• _Exercise aim_:
If a line in the records below contains the word "number", copy it.

Collected data entries
----------

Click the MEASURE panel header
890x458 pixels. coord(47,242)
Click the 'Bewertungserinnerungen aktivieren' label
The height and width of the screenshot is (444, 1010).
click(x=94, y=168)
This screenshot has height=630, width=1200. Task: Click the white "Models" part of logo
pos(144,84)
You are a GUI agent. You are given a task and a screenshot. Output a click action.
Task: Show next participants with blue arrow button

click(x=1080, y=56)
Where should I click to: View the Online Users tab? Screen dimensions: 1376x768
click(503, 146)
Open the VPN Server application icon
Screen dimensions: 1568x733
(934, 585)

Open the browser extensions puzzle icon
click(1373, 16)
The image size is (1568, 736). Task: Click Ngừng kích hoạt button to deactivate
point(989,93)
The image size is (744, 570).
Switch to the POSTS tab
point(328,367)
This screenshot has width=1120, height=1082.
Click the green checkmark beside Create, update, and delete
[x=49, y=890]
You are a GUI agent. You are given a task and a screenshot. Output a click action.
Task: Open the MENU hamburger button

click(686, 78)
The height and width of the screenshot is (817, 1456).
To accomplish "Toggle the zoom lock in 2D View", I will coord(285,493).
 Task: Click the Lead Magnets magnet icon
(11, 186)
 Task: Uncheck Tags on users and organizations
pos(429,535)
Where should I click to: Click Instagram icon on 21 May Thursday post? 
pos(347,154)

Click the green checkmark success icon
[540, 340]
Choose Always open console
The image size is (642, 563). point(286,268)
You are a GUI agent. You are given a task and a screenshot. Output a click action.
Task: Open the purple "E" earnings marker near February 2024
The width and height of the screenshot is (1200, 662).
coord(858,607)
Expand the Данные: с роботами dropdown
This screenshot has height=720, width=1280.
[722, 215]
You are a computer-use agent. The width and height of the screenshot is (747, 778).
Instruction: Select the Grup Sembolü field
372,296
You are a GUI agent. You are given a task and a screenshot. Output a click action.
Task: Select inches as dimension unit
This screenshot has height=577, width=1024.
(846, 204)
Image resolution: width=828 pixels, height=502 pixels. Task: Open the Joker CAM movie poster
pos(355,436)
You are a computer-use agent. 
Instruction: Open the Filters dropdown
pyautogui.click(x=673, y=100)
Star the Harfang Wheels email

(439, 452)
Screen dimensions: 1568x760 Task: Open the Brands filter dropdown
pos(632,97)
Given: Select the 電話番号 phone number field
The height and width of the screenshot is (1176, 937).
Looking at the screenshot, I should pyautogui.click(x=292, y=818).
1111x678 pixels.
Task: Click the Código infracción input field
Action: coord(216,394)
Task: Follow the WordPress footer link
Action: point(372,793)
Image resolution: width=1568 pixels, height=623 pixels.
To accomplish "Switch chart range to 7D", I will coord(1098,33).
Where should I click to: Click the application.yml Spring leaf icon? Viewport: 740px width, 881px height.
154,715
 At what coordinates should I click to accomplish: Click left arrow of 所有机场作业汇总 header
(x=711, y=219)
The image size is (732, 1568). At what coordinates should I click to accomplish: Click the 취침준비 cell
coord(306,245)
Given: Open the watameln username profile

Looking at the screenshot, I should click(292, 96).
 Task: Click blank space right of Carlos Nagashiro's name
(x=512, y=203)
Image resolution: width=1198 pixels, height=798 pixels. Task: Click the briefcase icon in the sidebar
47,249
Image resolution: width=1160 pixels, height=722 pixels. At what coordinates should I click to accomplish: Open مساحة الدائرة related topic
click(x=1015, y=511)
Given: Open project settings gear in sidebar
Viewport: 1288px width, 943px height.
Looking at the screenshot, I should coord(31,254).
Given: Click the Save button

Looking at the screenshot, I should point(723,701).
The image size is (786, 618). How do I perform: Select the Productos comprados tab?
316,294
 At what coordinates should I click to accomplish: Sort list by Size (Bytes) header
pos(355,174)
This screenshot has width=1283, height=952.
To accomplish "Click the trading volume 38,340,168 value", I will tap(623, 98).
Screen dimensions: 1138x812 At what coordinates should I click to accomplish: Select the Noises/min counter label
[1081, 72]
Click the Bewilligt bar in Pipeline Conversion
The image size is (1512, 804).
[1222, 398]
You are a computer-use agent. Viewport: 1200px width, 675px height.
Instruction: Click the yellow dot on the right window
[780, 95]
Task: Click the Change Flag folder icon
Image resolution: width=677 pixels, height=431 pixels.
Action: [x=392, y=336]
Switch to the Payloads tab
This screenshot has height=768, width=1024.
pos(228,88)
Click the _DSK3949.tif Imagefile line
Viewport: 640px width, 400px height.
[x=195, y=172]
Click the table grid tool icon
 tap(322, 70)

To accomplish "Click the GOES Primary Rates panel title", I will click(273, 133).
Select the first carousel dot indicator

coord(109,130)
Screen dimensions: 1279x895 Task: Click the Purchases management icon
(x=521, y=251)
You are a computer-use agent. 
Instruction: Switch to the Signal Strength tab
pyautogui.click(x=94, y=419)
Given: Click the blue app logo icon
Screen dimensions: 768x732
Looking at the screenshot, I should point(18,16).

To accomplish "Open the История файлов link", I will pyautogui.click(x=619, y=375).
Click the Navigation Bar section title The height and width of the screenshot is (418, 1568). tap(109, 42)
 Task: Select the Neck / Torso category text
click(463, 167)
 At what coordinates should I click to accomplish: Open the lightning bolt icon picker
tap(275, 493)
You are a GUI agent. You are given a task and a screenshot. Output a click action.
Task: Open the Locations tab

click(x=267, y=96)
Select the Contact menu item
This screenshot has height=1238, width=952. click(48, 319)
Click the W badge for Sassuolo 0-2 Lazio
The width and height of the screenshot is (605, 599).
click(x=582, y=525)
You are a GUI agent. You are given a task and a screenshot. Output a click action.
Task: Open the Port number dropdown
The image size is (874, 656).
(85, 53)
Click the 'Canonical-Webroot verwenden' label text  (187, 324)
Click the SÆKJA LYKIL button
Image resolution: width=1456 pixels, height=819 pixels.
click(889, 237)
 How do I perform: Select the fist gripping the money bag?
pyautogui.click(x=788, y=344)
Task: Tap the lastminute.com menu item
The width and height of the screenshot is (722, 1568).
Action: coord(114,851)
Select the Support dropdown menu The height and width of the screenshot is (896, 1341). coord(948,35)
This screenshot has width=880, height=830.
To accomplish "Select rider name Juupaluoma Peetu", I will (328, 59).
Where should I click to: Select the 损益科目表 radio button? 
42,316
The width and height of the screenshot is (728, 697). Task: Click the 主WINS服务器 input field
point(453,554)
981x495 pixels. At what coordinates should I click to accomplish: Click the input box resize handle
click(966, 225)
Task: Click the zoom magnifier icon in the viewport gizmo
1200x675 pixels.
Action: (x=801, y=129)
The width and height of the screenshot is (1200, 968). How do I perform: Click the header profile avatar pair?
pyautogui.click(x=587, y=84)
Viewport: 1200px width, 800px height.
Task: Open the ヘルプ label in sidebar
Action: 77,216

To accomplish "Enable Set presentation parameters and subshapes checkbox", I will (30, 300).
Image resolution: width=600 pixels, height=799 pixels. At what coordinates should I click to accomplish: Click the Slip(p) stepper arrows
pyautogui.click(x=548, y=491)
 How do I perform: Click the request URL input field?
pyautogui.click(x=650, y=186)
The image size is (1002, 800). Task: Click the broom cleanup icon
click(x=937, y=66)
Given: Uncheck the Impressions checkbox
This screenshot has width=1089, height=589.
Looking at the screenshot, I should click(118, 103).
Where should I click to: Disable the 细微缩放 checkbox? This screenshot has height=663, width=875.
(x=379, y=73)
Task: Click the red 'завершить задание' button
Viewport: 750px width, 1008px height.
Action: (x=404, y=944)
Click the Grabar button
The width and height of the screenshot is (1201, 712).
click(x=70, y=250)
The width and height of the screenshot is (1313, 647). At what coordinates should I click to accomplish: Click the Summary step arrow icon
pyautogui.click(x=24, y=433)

----------

• _Solution for this task_:
Given: Select the 電話番号 phone number field
Task: Open the Port number dropdown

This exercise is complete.